Big data faces challenges with being GDPR compliant. Anonymised data may become personal data and terms and conditions should be drafted with care.
With the growing know-how in analytics and algorithms, big data or mass data create new business opportunities and ways to efficiently analyse large volumes of data from different sources through new technologies such as data mining, artificial intelligence and machine learning.
When utilizing mass data, one must pay attention to the applicable regulatory frameworks and carefully draft contractual provisions concerning data sharing.
The new Data Strategy of the EU aims to create a single market for the utilisation of data. The General Data Protection Regulation which entered into force a few years ago serves as one of the fundamental pillars for the Data Strategy from the individual’s point of view. The aim of the regulation known as “GDPR” in addition to ensuring the basics for the fundamental protection of privacy, is to create trust in the various service providers of the digitalised society. With the entry into force of the GDPR individuals can trust that companies across the board are subject to essentially the same data protection rules within the EU.
Anonymised data can turn into data considered as personal data under data protection law
Even though most mass data is anonymised, which therefore is not perceived as personal data under the current law, it should be borne in mind that while combining data from large data pools even anonymised data can become “contaminated” and turn into personal data, rendering it subject to the requirements on data security, data protection and enforcing data subjects’ rights set out in the General Data Protection Regulation and imposed by national laws governing personal data processing.
Consider to the following when processing personal data
We always recommend mapping the data your company is processing and to estimate the consequential risks on the company itself and on the rights and freedoms of the data subjects.

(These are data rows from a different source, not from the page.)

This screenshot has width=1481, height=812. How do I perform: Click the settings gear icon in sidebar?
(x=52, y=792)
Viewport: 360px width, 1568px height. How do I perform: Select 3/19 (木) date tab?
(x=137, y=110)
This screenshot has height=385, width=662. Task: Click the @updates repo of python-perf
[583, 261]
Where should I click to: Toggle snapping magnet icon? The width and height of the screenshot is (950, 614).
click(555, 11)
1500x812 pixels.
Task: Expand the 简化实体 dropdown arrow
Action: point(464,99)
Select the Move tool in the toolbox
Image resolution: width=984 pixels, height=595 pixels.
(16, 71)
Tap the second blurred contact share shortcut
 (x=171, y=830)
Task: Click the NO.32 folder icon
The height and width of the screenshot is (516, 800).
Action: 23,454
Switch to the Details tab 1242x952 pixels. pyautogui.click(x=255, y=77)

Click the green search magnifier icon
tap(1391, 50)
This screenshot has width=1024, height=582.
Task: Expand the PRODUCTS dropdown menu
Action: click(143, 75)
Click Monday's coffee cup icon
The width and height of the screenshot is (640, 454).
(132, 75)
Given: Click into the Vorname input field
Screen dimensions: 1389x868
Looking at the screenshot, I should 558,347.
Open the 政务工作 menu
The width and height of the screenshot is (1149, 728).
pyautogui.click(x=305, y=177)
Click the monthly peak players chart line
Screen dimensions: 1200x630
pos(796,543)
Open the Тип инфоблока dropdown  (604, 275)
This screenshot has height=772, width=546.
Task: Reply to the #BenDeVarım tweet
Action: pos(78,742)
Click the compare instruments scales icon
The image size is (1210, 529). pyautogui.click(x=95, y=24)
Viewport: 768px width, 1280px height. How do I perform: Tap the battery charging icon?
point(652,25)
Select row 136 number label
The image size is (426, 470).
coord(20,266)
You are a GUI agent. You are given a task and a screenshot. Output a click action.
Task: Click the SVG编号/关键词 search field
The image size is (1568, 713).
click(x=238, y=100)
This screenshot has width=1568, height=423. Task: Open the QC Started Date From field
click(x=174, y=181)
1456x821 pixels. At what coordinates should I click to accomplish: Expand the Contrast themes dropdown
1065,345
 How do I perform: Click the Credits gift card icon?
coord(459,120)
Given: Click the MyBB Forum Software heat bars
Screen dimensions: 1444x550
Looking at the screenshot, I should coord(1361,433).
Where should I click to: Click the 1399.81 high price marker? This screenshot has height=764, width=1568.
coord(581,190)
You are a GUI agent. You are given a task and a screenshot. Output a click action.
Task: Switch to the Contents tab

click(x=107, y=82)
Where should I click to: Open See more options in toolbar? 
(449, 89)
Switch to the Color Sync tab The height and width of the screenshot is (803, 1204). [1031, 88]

In case the processed data may be considered as personal data the company ought to consider at least the following:
- Make sure under which role (controller or processor) you are processing personal data
- Ensure your company has a lawful ground to process personal data
- Conduct a data protection impact assessment (DPIA)
- Comply with data subjects’ rights and provide required information
- Conclude an agreement on processing of personal data
- Ensure that your business partners are GDPR compliant
- Update and revise documented data protection and data security principles at regular intervals
What you should consider when drafting terms and conditions concerning data sharing?
Additionally, we recommend paying careful attention to the terms and conditions in agreements concerning data sharing. Among other things the following should be considered when drafting such terms and conditions:
- Determine the mutual responsibilities of each party
- Determine the temporal and geographical scope of the contract
- Is data being purchased or licensed?
- Is there a need or right to transfer data to third parties?
- Who owns the rights to the possibly repurposed data?